#### OPGAVE:
Kun je alle regels van het materiaal hieronder weergeven als een Markdown-tabel met de kolommen nr en Regel, zonder de lege regels? Laat de afbeeldingen in je antwoord weg.

#### AANGELEVERD MATERIAAL:
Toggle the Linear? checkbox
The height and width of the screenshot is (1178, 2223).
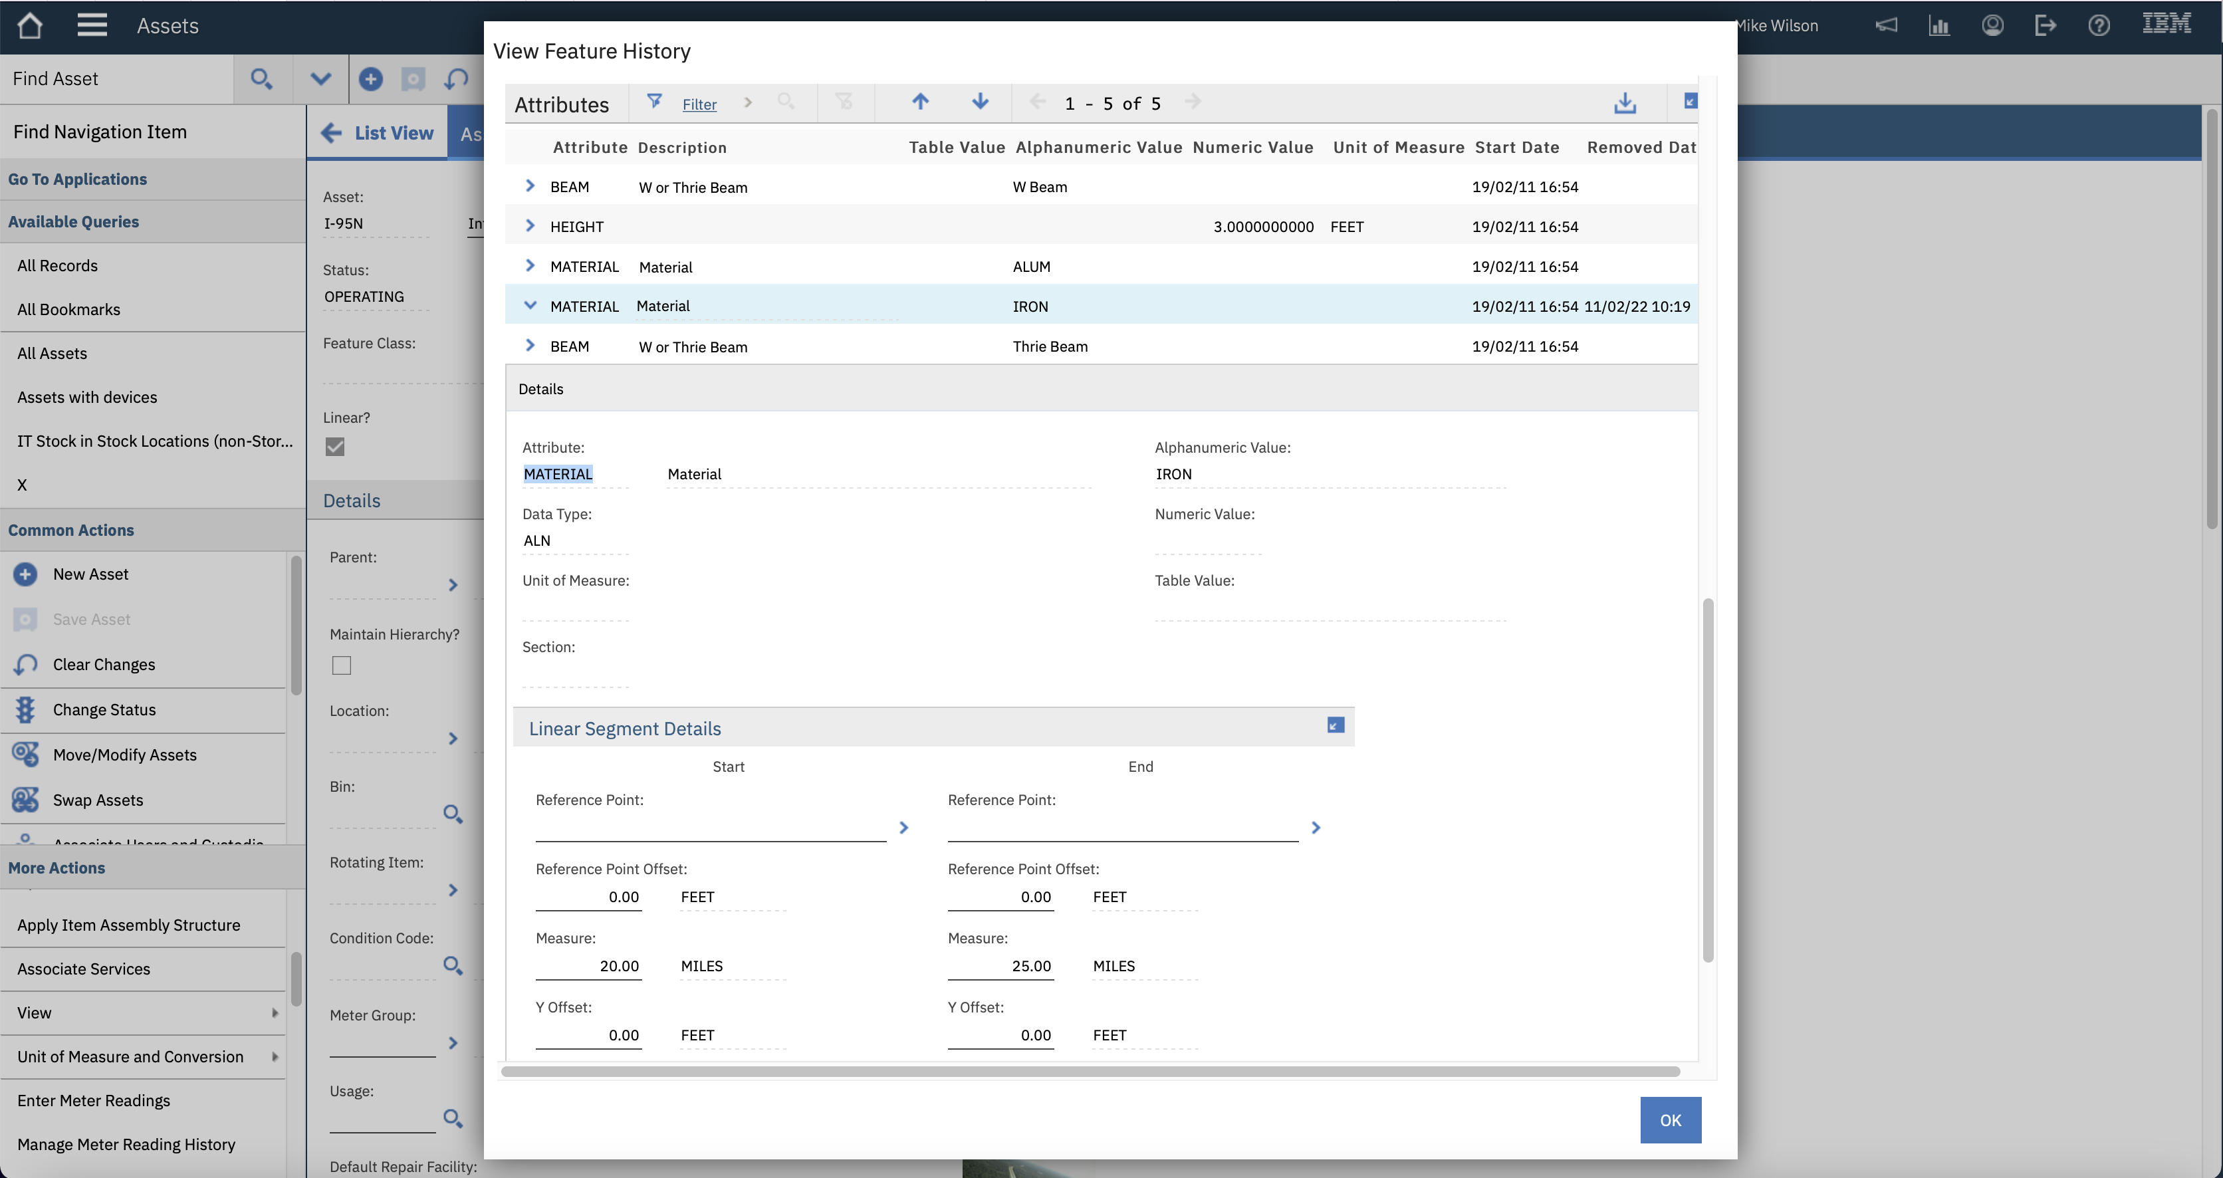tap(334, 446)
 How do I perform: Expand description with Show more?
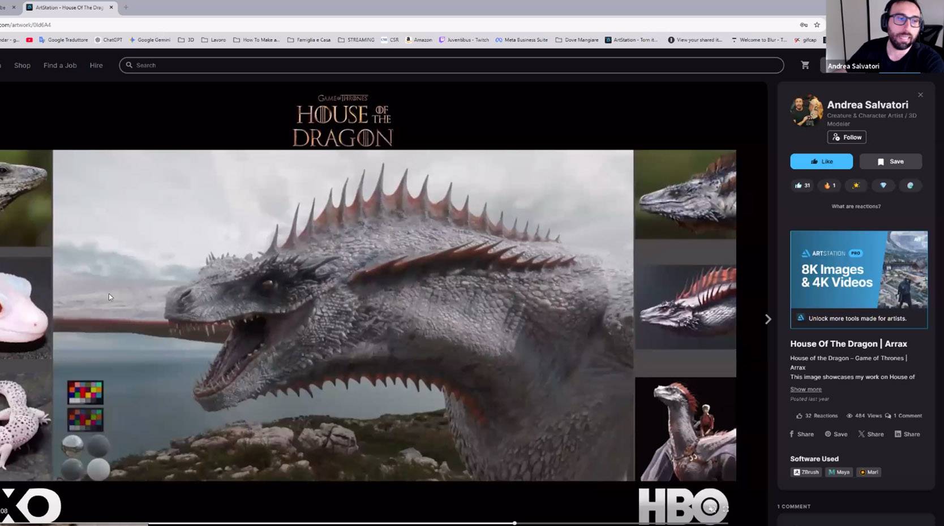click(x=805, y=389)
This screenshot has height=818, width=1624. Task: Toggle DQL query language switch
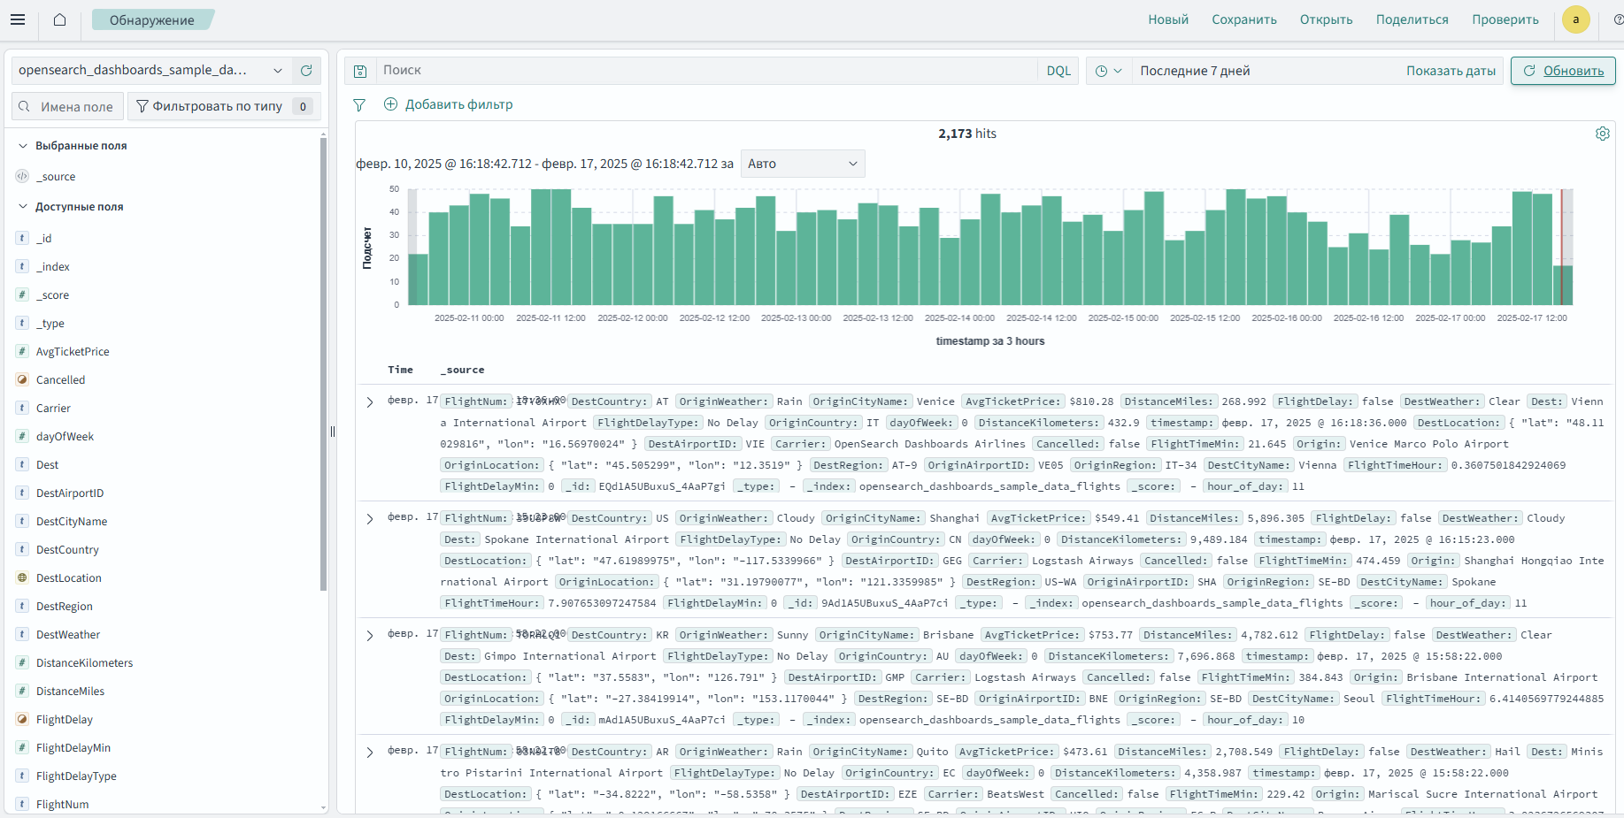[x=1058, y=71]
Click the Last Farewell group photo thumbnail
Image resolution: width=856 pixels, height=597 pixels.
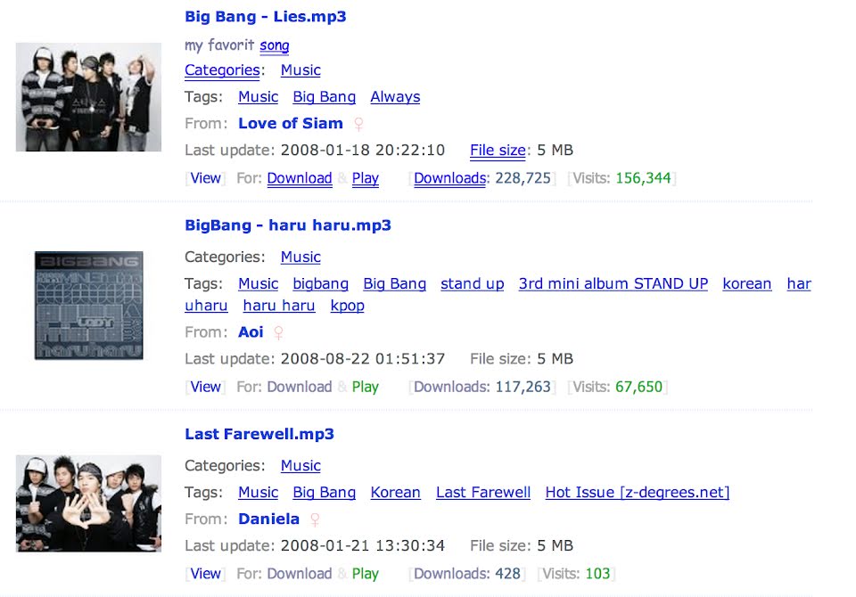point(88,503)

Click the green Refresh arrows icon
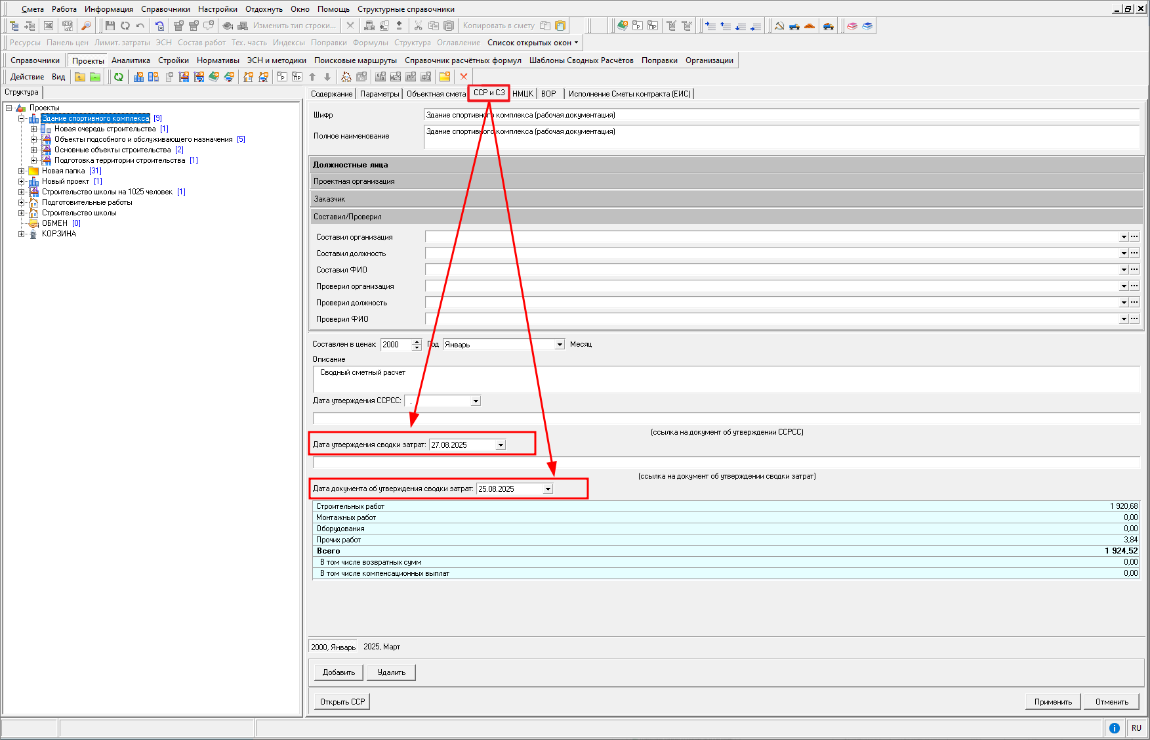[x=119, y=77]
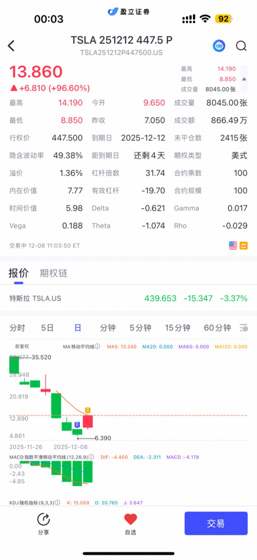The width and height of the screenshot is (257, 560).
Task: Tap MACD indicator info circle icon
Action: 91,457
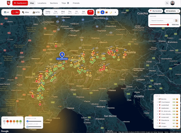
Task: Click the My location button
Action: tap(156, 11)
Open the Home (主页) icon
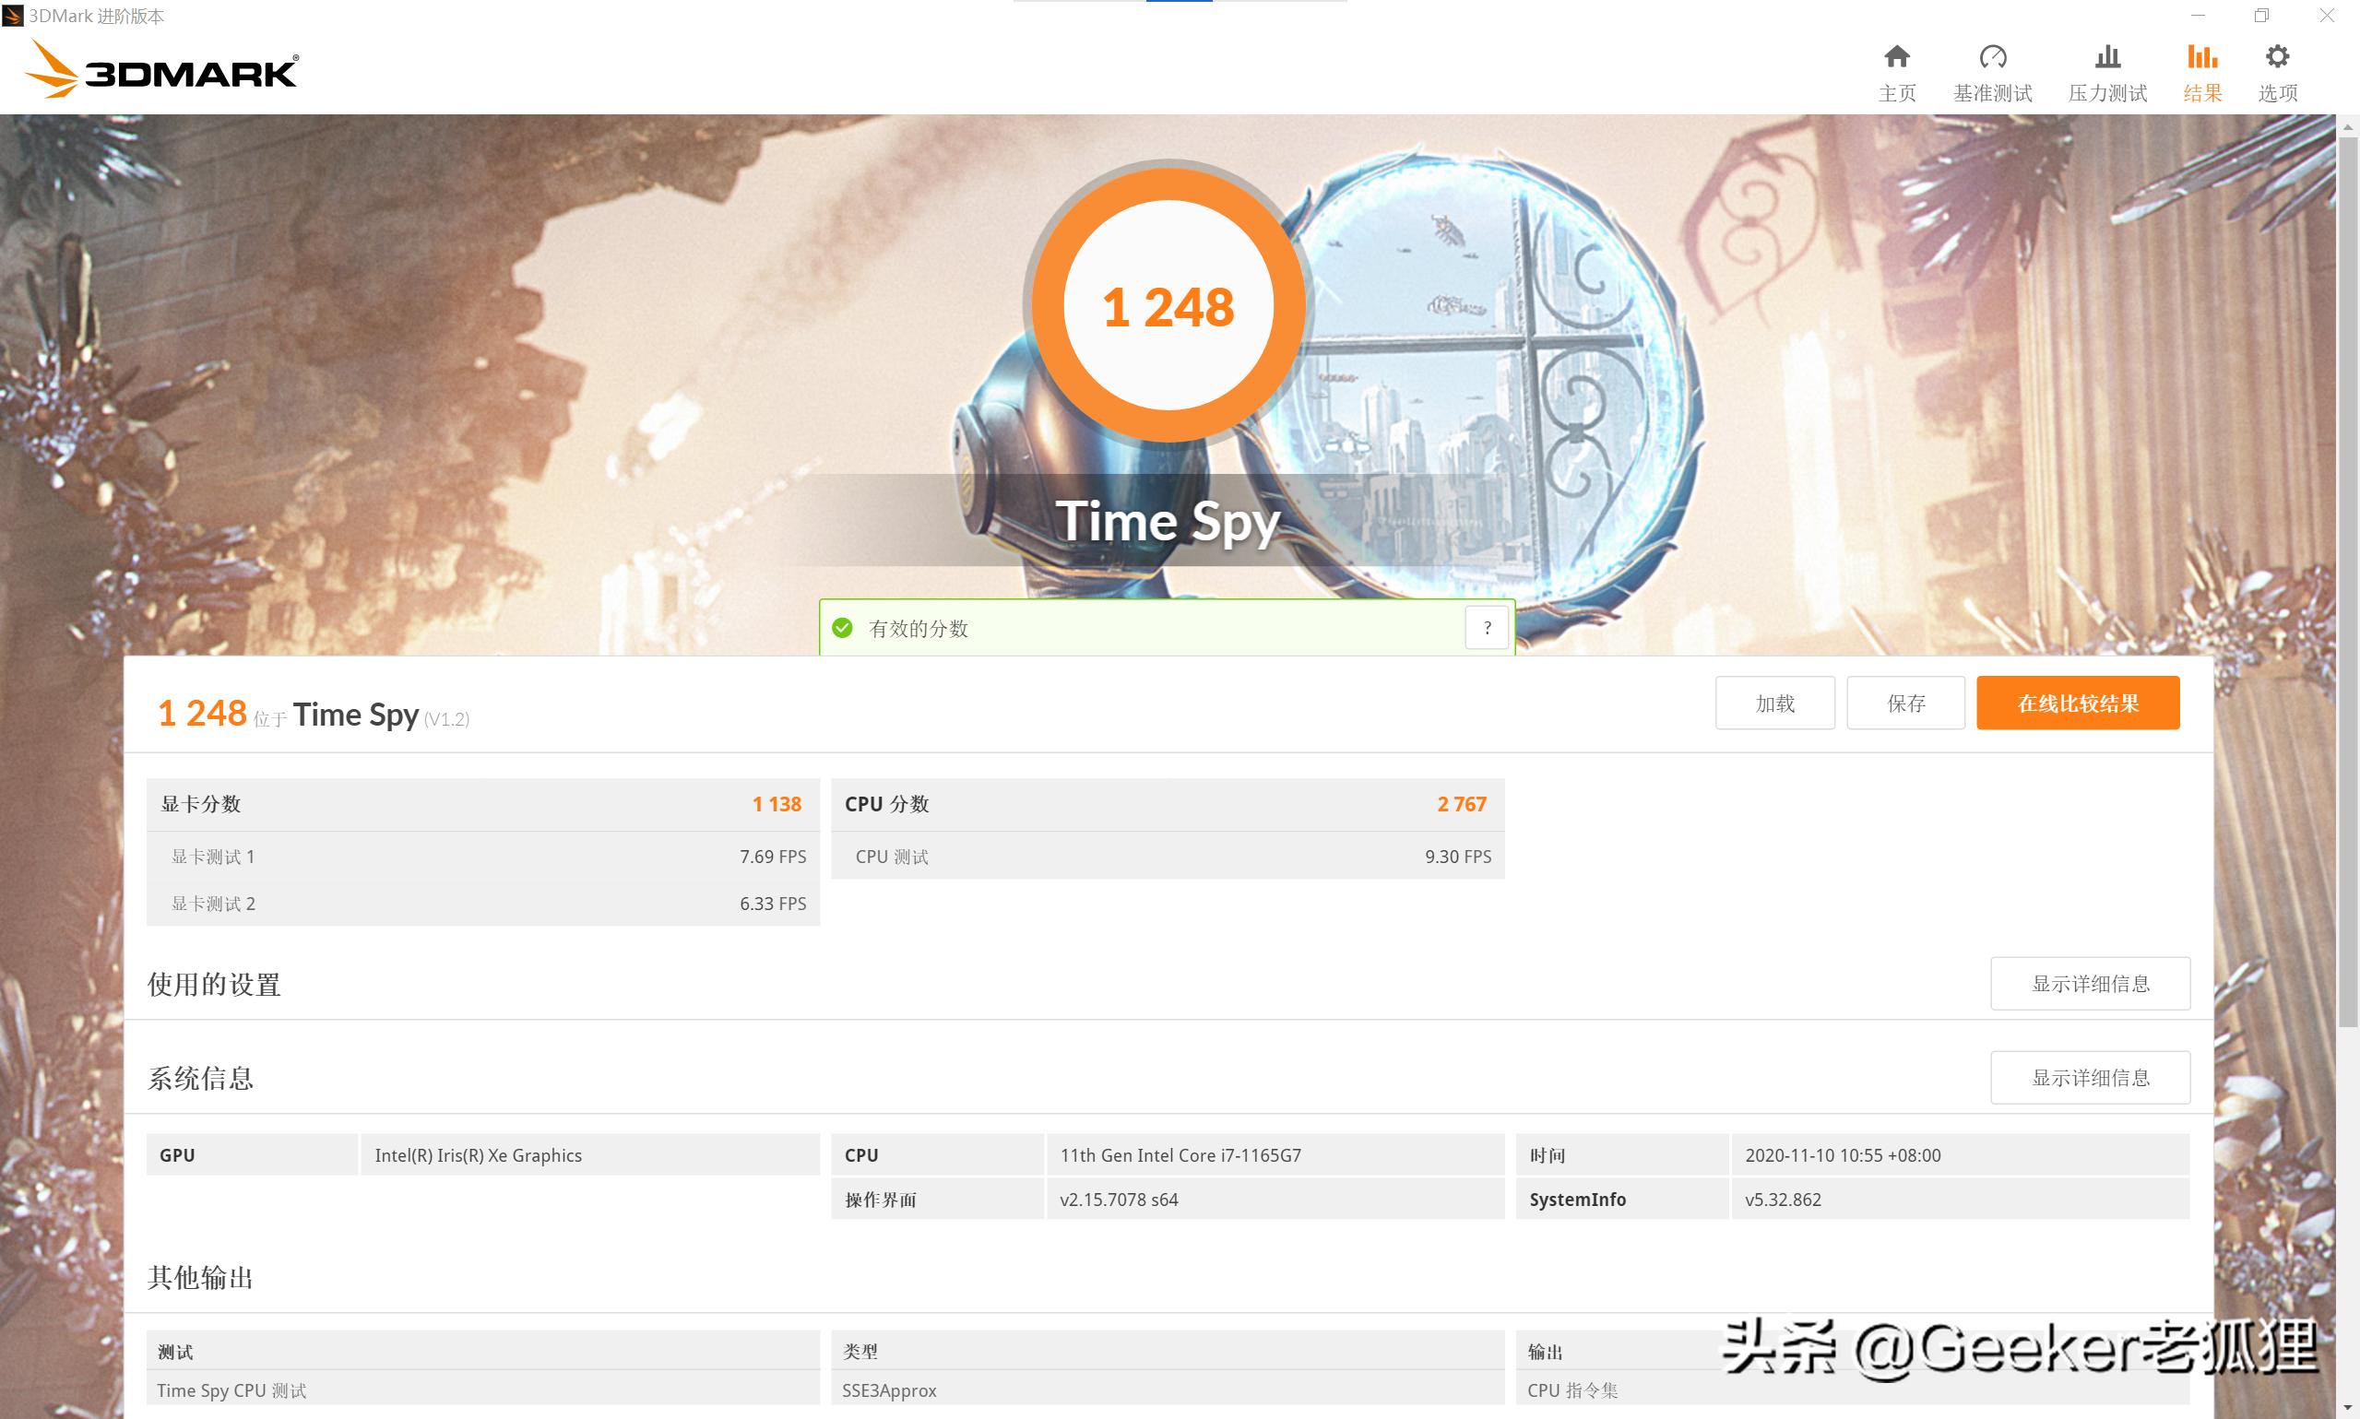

#### EINDRESULTAAT:
| nr | Regel |
|---|---|
| 1 | Toggle the Linear? checkbox |
| 2 | The height and width of the screenshot is (1178, 2223). |
| 3 | tap(334, 446) |
| 4 |  How do I perform: Expand description with Show more? |
| 5 | click(x=805, y=389) |
| 6 | This screenshot has height=818, width=1624. Task: Toggle DQL query language switch |
| 7 | [x=1058, y=71] |
| 8 | Click the Last Farewell group photo thumbnail |
| 9 | Image resolution: width=856 pixels, height=597 pixels. |
| 10 | point(88,503) |
| 11 | Click the green Refresh arrows icon |
| 12 | [x=119, y=77] |
| 13 | The width and height of the screenshot is (257, 560). |
| 14 | Task: Tap MACD indicator info circle icon |
| 15 | Action: 91,457 |
| 16 | Task: Click the My location button |
| 17 | Action: tap(156, 11) |
| 18 | Open the Home (主页) icon |